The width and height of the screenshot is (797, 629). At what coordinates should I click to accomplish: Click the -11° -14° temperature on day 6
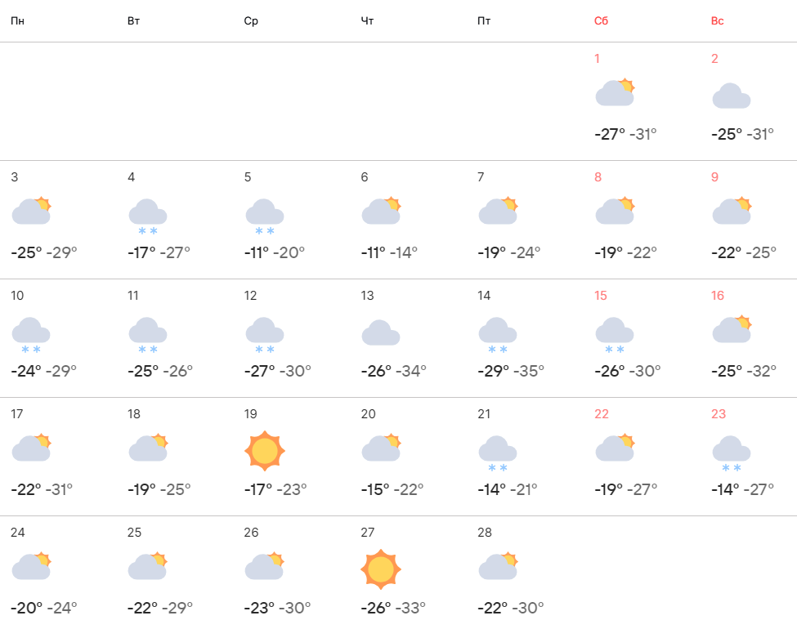tap(389, 252)
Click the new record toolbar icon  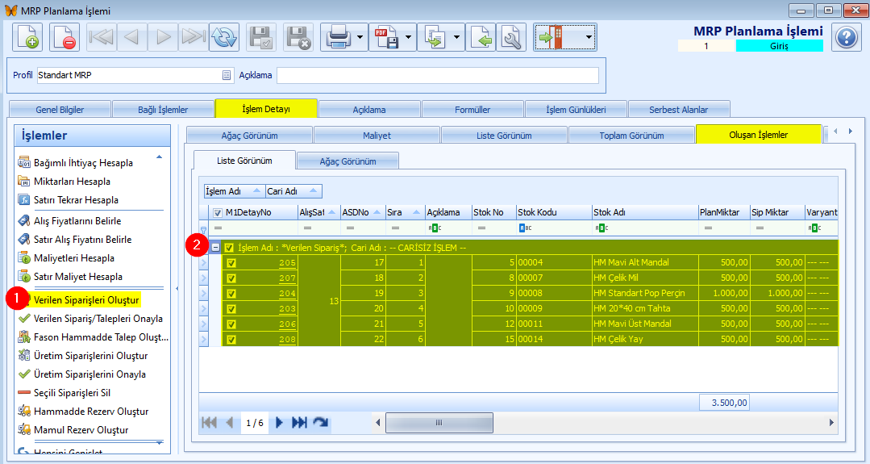(27, 37)
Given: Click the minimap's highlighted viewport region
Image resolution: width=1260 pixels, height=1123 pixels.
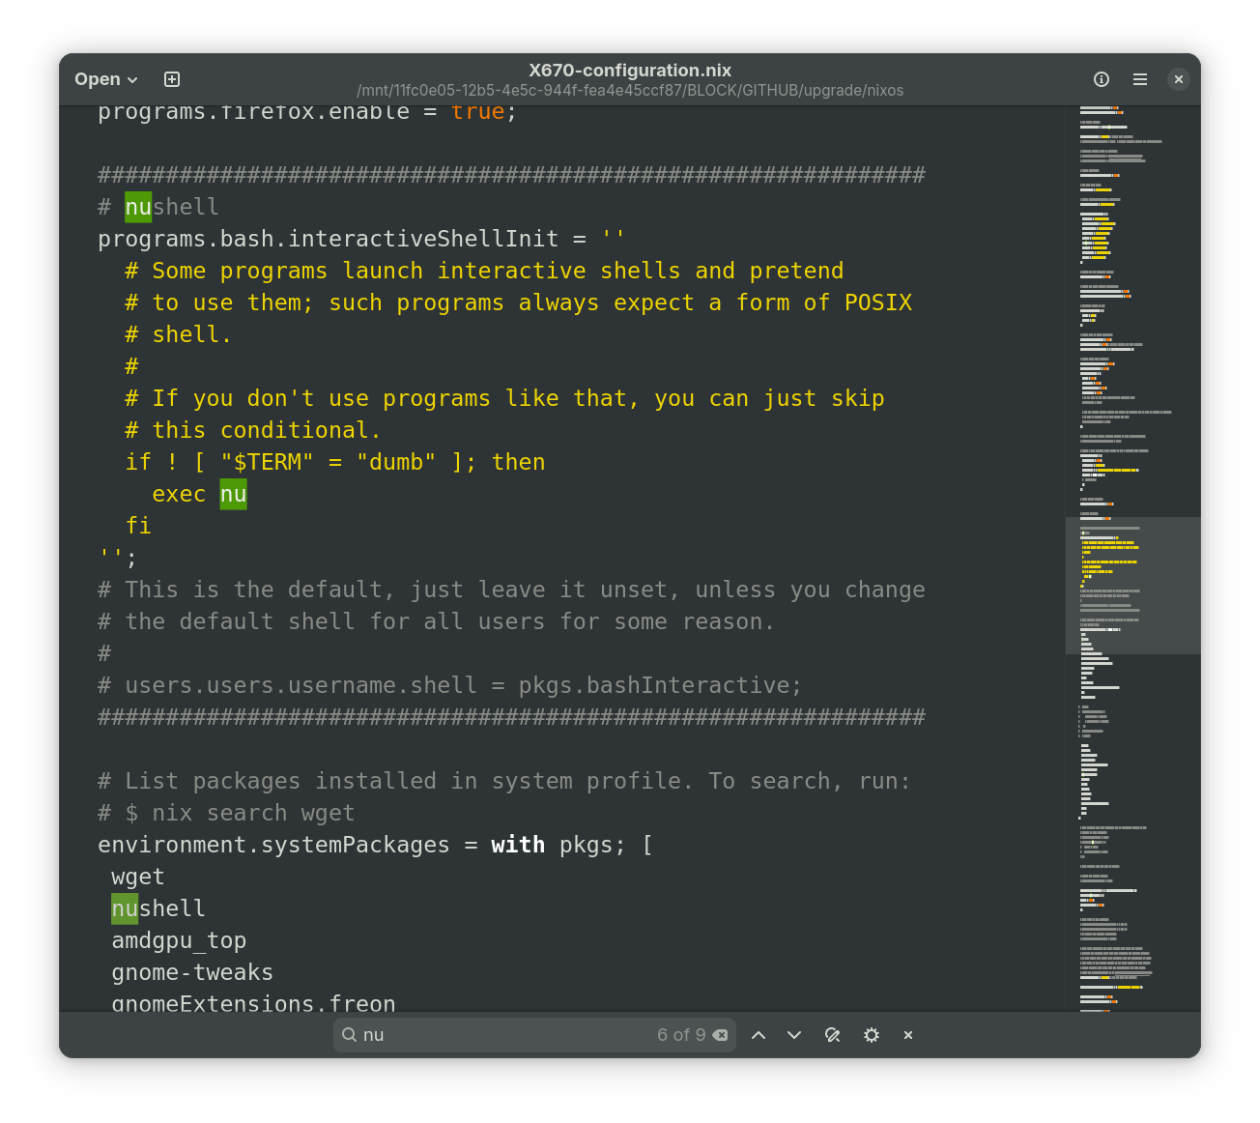Looking at the screenshot, I should pyautogui.click(x=1132, y=586).
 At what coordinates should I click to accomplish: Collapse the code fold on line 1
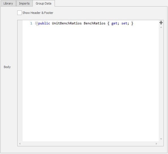click(36, 23)
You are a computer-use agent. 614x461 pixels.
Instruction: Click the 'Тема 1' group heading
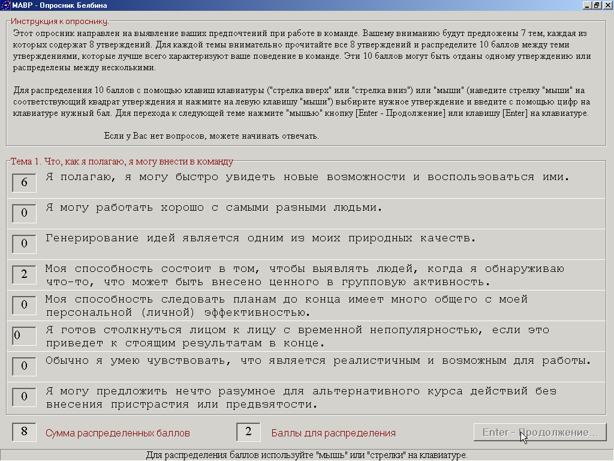click(122, 161)
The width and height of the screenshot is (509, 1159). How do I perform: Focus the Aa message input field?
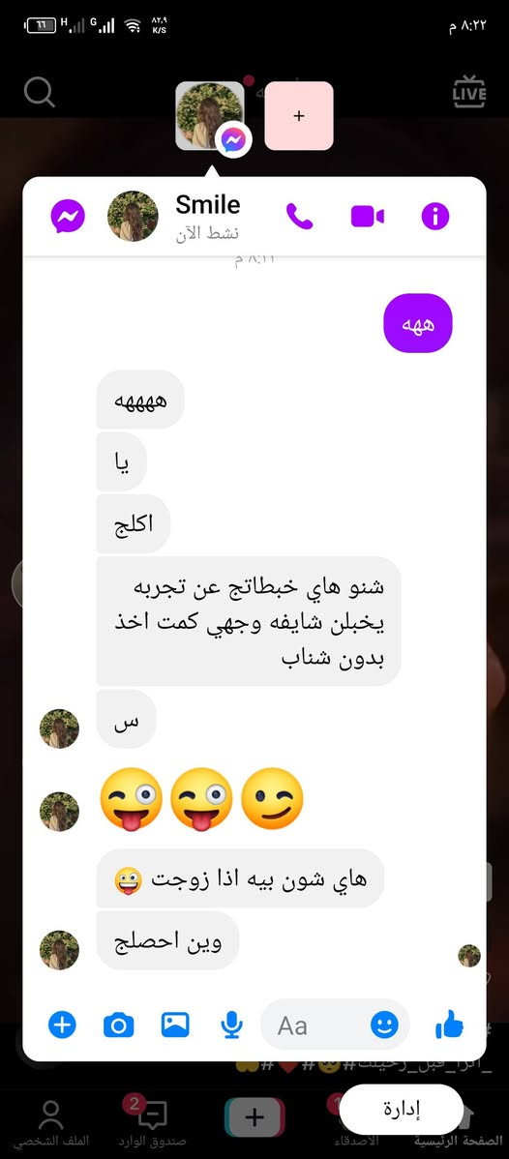(x=335, y=1025)
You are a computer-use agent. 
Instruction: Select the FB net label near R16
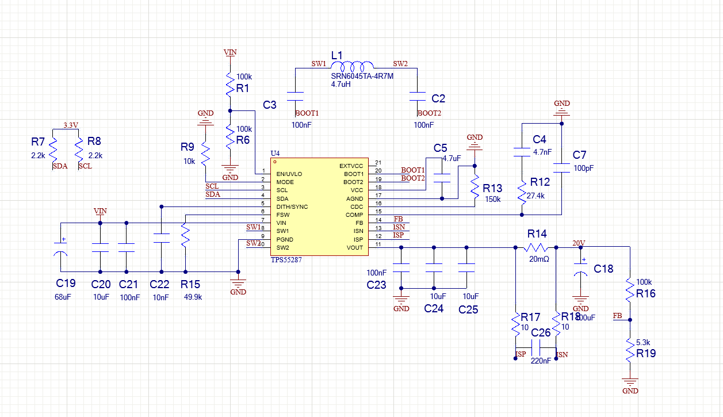pos(617,316)
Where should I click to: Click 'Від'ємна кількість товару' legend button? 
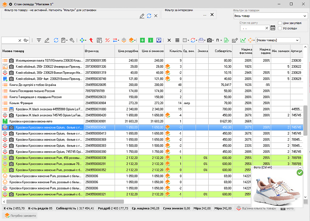(256, 208)
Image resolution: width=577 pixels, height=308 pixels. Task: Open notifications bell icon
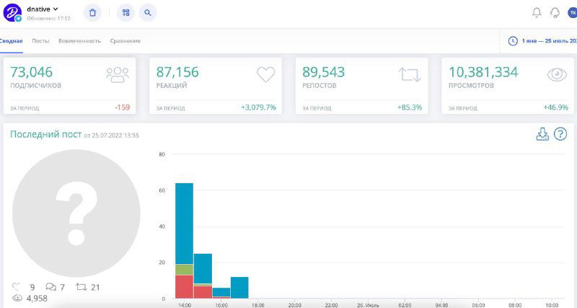(536, 12)
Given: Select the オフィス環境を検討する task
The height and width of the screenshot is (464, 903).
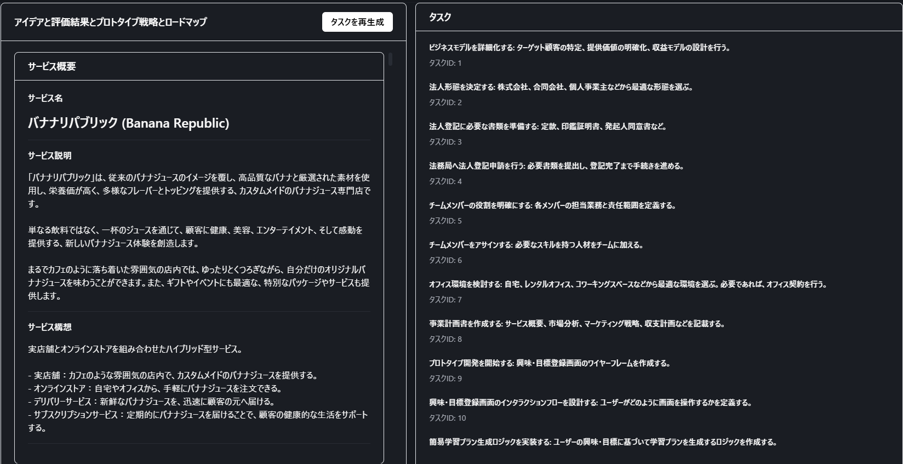Looking at the screenshot, I should click(627, 284).
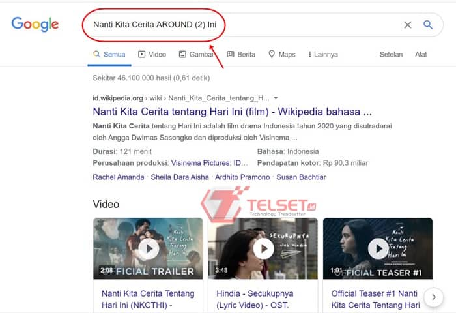
Task: Expand the Wikipedia result URL dropdown arrow
Action: click(x=276, y=98)
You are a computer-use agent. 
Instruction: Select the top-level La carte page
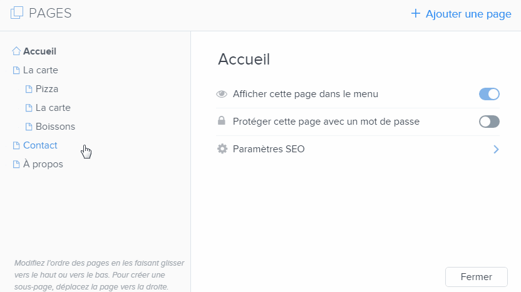pyautogui.click(x=41, y=70)
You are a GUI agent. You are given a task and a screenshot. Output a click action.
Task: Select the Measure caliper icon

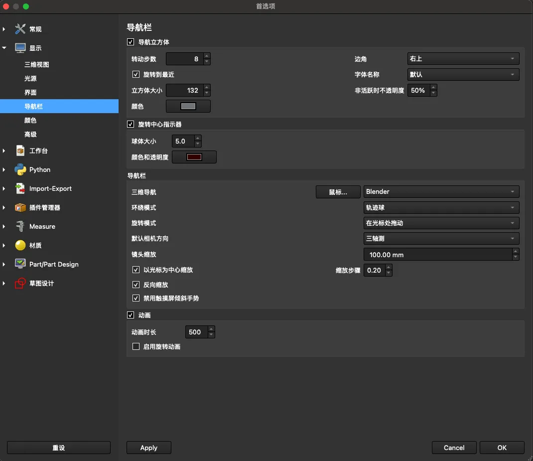(x=20, y=226)
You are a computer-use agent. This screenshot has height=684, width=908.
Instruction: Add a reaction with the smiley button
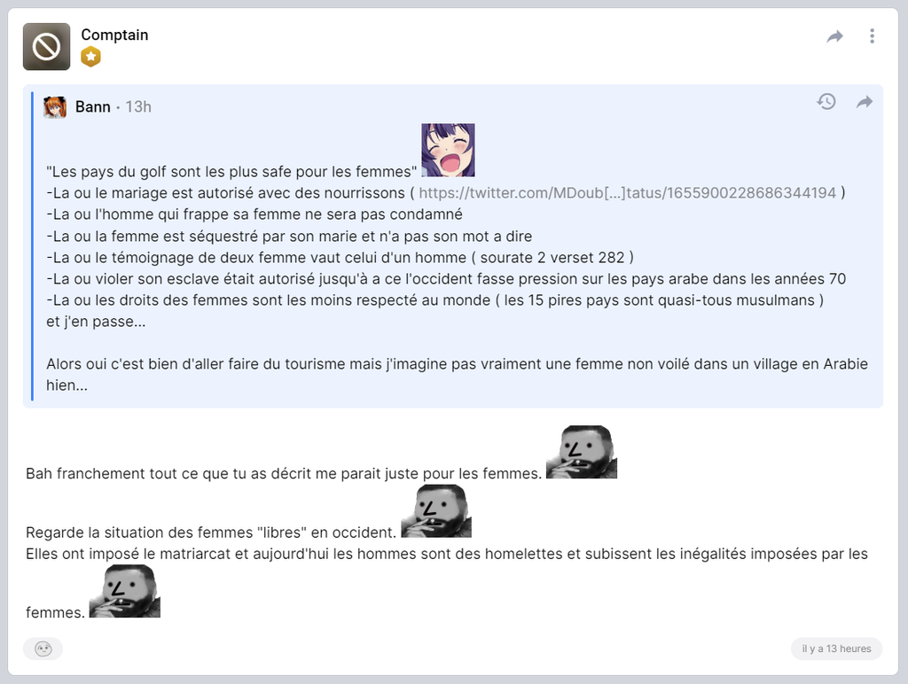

# # #

| Exercise aim |
Repeat the lines from the line containing "Where should I" through the end of the material above exactly, with no pictures and nothing else.

| Output of the exercise |
Where should I click to: Click 'Від'ємна кількість товару' legend button? 
(256, 208)
Image resolution: width=577 pixels, height=308 pixels. Task: Open notifications bell icon
(536, 12)
Given: Select the オフィス環境を検討する task
The height and width of the screenshot is (464, 903).
Looking at the screenshot, I should click(627, 284).
Task: Expand the Wikipedia result URL dropdown arrow
Action: click(x=276, y=98)
You are a computer-use agent. 
Instruction: Select the top-level La carte page
pyautogui.click(x=41, y=70)
You are a GUI agent. You are given a task and a screenshot. Output a click action.
Task: Select the Measure caliper icon

(x=20, y=226)
You are a computer-use agent. This screenshot has height=684, width=908.
Instruction: Add a reaction with the smiley button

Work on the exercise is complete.